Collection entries
/---

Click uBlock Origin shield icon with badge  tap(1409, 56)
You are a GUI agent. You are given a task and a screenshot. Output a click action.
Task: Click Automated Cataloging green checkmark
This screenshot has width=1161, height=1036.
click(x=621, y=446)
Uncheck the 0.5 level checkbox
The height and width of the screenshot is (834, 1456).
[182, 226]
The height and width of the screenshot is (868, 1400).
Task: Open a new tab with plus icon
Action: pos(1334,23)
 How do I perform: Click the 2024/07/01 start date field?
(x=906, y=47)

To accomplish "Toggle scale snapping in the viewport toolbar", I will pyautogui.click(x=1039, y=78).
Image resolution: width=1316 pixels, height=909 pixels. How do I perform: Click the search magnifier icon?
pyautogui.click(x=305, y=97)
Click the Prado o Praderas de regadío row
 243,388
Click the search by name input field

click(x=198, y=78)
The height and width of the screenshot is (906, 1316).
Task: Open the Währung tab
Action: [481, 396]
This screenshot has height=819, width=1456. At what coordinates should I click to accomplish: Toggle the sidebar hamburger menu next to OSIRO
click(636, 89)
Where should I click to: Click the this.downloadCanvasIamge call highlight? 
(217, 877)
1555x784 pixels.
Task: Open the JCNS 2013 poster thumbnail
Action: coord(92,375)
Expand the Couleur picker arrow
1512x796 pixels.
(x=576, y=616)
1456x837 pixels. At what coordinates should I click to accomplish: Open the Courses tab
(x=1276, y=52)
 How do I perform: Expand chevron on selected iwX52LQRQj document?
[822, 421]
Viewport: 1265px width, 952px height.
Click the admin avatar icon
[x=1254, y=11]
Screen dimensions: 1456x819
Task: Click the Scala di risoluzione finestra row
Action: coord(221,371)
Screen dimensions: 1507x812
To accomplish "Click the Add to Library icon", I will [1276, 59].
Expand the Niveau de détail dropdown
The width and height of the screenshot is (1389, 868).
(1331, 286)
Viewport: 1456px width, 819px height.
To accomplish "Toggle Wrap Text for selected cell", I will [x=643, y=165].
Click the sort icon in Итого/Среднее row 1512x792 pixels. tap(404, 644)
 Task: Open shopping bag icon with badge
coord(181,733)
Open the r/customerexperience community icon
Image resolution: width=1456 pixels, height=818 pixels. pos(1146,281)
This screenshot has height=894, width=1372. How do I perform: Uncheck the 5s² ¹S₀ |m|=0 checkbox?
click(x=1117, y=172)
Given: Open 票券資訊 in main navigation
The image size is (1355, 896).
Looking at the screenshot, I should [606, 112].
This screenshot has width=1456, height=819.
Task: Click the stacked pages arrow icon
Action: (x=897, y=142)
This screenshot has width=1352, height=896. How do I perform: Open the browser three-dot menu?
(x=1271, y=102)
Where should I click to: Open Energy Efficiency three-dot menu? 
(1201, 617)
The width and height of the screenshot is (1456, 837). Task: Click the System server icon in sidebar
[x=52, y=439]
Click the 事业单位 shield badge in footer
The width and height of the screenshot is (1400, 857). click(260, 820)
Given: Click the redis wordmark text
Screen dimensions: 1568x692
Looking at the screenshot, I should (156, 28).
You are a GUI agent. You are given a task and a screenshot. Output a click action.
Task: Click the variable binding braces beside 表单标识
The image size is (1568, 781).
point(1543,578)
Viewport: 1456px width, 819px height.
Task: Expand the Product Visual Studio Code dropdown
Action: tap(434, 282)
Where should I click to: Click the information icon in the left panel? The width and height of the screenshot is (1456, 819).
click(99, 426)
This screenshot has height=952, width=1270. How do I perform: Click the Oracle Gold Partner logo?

\---

> _EXERCISE PROMPT_
Print out all of the data above word for word.

> _SOLUTION_
Click uBlock Origin shield icon with badge  tap(1409, 56)
You are a GUI agent. You are given a task and a screenshot. Output a click action.
Task: Click Automated Cataloging green checkmark
This screenshot has width=1161, height=1036.
click(x=621, y=446)
Uncheck the 0.5 level checkbox
The height and width of the screenshot is (834, 1456).
[182, 226]
The height and width of the screenshot is (868, 1400).
Task: Open a new tab with plus icon
Action: pos(1334,23)
 How do I perform: Click the 2024/07/01 start date field?
(x=906, y=47)

To accomplish "Toggle scale snapping in the viewport toolbar", I will pyautogui.click(x=1039, y=78).
Image resolution: width=1316 pixels, height=909 pixels. How do I perform: Click the search magnifier icon?
pyautogui.click(x=305, y=97)
Click the Prado o Praderas de regadío row
 243,388
Click the search by name input field

click(x=198, y=78)
The height and width of the screenshot is (906, 1316).
Task: Open the Währung tab
Action: [481, 396]
This screenshot has height=819, width=1456. At what coordinates should I click to accomplish: Toggle the sidebar hamburger menu next to OSIRO
click(636, 89)
Where should I click to: Click the this.downloadCanvasIamge call highlight? 
(217, 877)
1555x784 pixels.
Task: Open the JCNS 2013 poster thumbnail
Action: coord(92,375)
Expand the Couleur picker arrow
1512x796 pixels.
(x=576, y=616)
1456x837 pixels. At what coordinates should I click to accomplish: Open the Courses tab
(x=1276, y=52)
 How do I perform: Expand chevron on selected iwX52LQRQj document?
[822, 421]
Viewport: 1265px width, 952px height.
Click the admin avatar icon
[x=1254, y=11]
Screen dimensions: 1456x819
Task: Click the Scala di risoluzione finestra row
Action: coord(221,371)
Screen dimensions: 1507x812
To accomplish "Click the Add to Library icon", I will [1276, 59].
Expand the Niveau de détail dropdown
The width and height of the screenshot is (1389, 868).
(1331, 286)
Viewport: 1456px width, 819px height.
To accomplish "Toggle Wrap Text for selected cell", I will [x=643, y=165].
Click the sort icon in Итого/Среднее row 1512x792 pixels. tap(404, 644)
 Task: Open shopping bag icon with badge
coord(181,733)
Open the r/customerexperience community icon
Image resolution: width=1456 pixels, height=818 pixels. pos(1146,281)
This screenshot has height=894, width=1372. How do I perform: Uncheck the 5s² ¹S₀ |m|=0 checkbox?
click(x=1117, y=172)
Given: Open 票券資訊 in main navigation
The image size is (1355, 896).
Looking at the screenshot, I should [606, 112].
This screenshot has width=1456, height=819.
Task: Click the stacked pages arrow icon
Action: (x=897, y=142)
This screenshot has width=1352, height=896. How do I perform: Open the browser three-dot menu?
(x=1271, y=102)
Where should I click to: Open Energy Efficiency three-dot menu? 
(1201, 617)
The width and height of the screenshot is (1456, 837). Task: Click the System server icon in sidebar
[x=52, y=439]
Click the 事业单位 shield badge in footer
The width and height of the screenshot is (1400, 857). click(260, 820)
Given: Click the redis wordmark text
Screen dimensions: 1568x692
Looking at the screenshot, I should (156, 28).
You are a GUI agent. You are given a task and a screenshot. Output a click action.
Task: Click the variable binding braces beside 表单标识
The image size is (1568, 781).
point(1543,578)
Viewport: 1456px width, 819px height.
Task: Expand the Product Visual Studio Code dropdown
Action: tap(434, 282)
Where should I click to: Click the information icon in the left panel? The width and height of the screenshot is (1456, 819).
click(99, 426)
This screenshot has height=952, width=1270. How do I perform: Click the Oracle Gold Partner logo?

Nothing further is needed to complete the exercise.